Herstellung von Kunstdrucken mit der Siebdrucktechnik

Das Siebdruckverfahren ist eine Drucktechnik, bei der die gewünschte Farbe mit einem Rakel durch ein feinmaschiges Sieb gestrichen wird.

Vorbereitung und Layout

Zu Beginn gestaltet der Künstler das Motiv für seinen Siebdruck. Anschließend muss das Layout in die einzelnen Farbebenen zerlegt werden. Die Anzahl der Farben bestimmt die Anzahl der Druckebenen. Je mehr Farben verwendet werden, desto aufwendiger wird der Druckvorgang. Für jede Farbebene eines Motivs benötigt man eine eigene Schablone und ein eigenes Sieb.

Schablonen bzw. Siebdruckfilm erstellen

Um das Sieb mit dem entsprechenden Druckbild zu versehen, müssen für jede einzelne Farbebene des gewünschten Motivs Schablonen angefertigt werden. Die Schablone besteht aus einer Folie, dem sogenannten Film, auf der das Motiv aufgedruckt wird. Dies kann auf unterschiedliche Weise geschehen. Der Künstler kann die Motivebene per Hand direkt auf den Film zeichnen, die Ebene kann aus einer weiteren Folie, dem Maskierfilm, ausgeschnitten werden oder der Film kann digital bedruckt werden.

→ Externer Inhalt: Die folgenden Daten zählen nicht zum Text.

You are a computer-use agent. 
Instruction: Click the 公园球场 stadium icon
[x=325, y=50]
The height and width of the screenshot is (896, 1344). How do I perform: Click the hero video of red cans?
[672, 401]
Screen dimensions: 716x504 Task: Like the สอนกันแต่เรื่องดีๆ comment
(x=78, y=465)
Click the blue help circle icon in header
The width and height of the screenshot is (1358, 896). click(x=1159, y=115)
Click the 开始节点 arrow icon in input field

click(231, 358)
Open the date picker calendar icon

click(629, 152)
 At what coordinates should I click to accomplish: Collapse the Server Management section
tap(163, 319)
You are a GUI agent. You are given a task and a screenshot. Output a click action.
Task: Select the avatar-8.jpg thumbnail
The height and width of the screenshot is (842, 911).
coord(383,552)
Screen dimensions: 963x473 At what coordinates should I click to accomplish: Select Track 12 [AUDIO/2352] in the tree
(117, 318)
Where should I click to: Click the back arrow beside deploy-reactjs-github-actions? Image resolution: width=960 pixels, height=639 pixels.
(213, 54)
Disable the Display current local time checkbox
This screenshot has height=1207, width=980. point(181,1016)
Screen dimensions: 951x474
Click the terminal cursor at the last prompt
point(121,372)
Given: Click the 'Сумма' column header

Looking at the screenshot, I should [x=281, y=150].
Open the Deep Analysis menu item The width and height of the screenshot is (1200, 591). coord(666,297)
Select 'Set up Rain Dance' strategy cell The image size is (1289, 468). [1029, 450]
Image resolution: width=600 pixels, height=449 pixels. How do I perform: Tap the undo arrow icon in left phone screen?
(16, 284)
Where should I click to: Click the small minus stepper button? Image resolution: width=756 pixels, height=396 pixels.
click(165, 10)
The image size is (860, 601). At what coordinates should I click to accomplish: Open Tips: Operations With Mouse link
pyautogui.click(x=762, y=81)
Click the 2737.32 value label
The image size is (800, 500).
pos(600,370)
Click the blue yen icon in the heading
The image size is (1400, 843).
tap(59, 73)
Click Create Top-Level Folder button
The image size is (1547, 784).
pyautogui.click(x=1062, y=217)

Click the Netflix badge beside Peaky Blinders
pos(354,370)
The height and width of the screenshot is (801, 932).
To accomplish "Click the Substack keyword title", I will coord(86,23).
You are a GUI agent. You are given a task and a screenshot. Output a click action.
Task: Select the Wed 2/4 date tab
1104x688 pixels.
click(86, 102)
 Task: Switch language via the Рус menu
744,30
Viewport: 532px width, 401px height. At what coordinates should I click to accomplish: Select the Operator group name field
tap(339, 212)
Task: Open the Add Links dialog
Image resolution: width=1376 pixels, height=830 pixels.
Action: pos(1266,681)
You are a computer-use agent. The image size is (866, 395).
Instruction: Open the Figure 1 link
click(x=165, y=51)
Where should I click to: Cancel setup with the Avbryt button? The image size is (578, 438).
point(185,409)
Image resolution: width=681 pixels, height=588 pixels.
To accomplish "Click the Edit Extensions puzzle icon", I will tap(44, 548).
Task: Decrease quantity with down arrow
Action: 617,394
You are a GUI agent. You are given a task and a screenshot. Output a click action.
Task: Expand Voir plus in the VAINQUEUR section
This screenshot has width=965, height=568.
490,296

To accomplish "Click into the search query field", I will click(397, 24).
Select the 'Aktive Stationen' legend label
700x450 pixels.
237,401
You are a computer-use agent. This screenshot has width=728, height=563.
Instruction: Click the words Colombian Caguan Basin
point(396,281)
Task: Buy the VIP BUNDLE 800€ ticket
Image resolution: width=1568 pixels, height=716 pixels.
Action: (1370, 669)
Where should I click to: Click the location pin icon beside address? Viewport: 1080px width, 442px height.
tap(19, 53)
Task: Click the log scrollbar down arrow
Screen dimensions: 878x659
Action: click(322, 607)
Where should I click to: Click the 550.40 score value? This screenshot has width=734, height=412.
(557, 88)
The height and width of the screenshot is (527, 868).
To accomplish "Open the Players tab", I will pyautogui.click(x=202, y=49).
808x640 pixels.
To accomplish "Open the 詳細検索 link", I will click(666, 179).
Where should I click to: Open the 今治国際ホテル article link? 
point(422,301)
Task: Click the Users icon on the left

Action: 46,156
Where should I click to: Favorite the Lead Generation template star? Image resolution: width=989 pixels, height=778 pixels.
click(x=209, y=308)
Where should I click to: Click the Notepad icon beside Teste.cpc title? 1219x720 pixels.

Schablone farbebene OvO whatsart

Schablone OvO whatsart

Vorbereitung und Entwicklung des Siebs

Um das gewünschte Druckmotiv der Schablone auf das Sieb zu übertragen, muss das Sieb zuallererst gereinigt und entfettet werden. Es dürfen sich keinerlei Verunreinigungen auf dem Sieb befinden. Danach kann das Sieb mit einer fotosensitiven Emulsion bestrichen werden. Ist diese getrocknet, wird die Schablone auf das Sieb aufgelegt und das Ganze wird mit speziellem (UV)Licht belichtet. Hierbei ist die Lichtstärke, der Abstand der Lichtquelle zum Sieb und die Belichtungsdauer von Bedeutung.

Während der Belichtung härtet die Emulsion, die nicht durch die Schablone abgedeckt wurde aus. Anschließend kann das Sieb ausgespült werden. Die ausgehärtete Emulsion verbleibt auf dem Sieb, die unbelichtete Emulsion lässt sich mit Wasser und/oder Lösungsmittel wieder auswaschen. So entsteht das Sieb mit der entsprechenden Druckvorlage für eine Farbebene.

belichtetes Sieb OvO whatsart

Druckvorgang/Rakeln

Nun wir das Papier, oder eine andere Druckunterlage, in der Siebdruckmaschine fixiert und das belichtete Sieb angebracht. Vor dem eigentlichen Druck wird das Sieb bereits einmal mit Farbe bestrichen, um die feinen Maschen mit Farbe zu füllen. Dieser Vorgang nennt sich Fluten. Danach wird das entwickelte Sieb über die Druckvorlage gelegt und die Farbe wird noch mal mit dem Rakel gleichmäßig auf dem Sieb verteilt. Dieser Arbeitsschritt wird Rakeln genannt. Dies erfordert Erfahrung und Feingefühl, man benötigt den richtigen Winkel und einen gleichmäßigen Druck für ein hochwertiges Druckergebnis.

 

Sieb RandomExp whatsartSieb fluten RandomExp whatsartSiebdruck RandomExp whatsart

Nach dem Druck einer Farbebene muss der Druck trocknen, bevor eine weitere Farbebene aufgebracht werden kann.

1Farbe OvO whatsart

Der Druckvorgang muss nun für jede Farb- bzw. Druckebene wiederholt werden, wobei jeweils ein neues Sieb benutzt wird. Wichtig dabei ist, das die Druckebenen exakt aufeinander liegen um eine sauberes, schönes Druckergebnis zu bekommen. Jede Farbebene muss passgenau auf die vorherige aufgedruckt werden.

3Farben OvO whatsart4Farben OvO whatsart

limitierte Siebdruckedition

Nach dem abgeschlossenen Siebdruck werden die einzelnen Drucke vom Künstler nummeriert und signiert. So entsteht eine geschlossene Siebdruckedition, die nur einmal in der angegebenen Limitierung erhältlich ist.